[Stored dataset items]
- Opening Delimiter -

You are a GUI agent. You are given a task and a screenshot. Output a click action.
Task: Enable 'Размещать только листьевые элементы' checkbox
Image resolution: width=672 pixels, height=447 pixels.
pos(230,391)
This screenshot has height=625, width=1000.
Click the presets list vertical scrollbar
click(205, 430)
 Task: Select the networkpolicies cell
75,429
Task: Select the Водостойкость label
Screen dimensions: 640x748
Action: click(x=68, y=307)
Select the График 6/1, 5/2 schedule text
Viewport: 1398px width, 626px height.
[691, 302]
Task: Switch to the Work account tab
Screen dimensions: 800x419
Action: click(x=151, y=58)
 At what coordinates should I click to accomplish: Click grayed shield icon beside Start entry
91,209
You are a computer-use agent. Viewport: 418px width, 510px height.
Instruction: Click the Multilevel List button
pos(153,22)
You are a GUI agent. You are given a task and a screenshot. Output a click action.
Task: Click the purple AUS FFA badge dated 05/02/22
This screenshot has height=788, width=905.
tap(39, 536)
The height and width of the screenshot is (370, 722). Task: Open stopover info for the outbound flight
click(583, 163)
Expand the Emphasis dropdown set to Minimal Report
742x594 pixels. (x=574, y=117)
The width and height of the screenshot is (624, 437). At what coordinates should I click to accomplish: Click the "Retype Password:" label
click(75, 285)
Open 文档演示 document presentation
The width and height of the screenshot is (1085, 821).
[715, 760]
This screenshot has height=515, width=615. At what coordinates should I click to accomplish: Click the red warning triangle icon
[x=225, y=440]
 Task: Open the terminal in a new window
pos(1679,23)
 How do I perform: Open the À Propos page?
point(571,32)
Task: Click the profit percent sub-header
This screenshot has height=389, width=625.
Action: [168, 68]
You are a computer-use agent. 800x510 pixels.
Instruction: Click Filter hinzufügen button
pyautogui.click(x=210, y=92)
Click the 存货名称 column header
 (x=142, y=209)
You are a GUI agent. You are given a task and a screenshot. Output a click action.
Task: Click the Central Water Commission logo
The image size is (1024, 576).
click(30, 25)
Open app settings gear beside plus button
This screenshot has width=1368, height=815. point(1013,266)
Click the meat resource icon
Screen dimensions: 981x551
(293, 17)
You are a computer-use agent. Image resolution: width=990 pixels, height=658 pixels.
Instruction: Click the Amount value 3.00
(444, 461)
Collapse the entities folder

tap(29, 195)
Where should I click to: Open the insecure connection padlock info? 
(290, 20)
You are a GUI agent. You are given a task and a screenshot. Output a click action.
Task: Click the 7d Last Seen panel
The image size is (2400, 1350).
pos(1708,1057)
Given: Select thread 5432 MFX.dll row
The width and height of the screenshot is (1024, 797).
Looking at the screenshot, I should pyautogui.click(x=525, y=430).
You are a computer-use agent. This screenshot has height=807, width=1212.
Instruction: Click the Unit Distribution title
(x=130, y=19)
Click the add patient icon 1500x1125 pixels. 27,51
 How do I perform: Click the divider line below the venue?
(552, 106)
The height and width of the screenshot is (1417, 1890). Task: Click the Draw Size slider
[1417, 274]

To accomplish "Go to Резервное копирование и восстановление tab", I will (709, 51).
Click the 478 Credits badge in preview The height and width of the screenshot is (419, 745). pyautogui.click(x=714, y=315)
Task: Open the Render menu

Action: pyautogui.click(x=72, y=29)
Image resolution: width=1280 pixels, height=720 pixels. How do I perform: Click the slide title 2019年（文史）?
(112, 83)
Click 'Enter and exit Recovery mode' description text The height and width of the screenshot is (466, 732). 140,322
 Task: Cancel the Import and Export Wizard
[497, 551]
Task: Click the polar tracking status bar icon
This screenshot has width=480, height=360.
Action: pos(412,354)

- Closing Delimiter -

What to produce
Look through the data and show every line containing "computer".

Exercise output
You are a computer-use agent. Viewport: 418px width, 510px height.
You are a computer-use agent. 800x510 pixels.
You are a computer-use agent. Image resolution: width=990 pixels, height=658 pixels.
You are a computer-use agent. This screenshot has height=807, width=1212.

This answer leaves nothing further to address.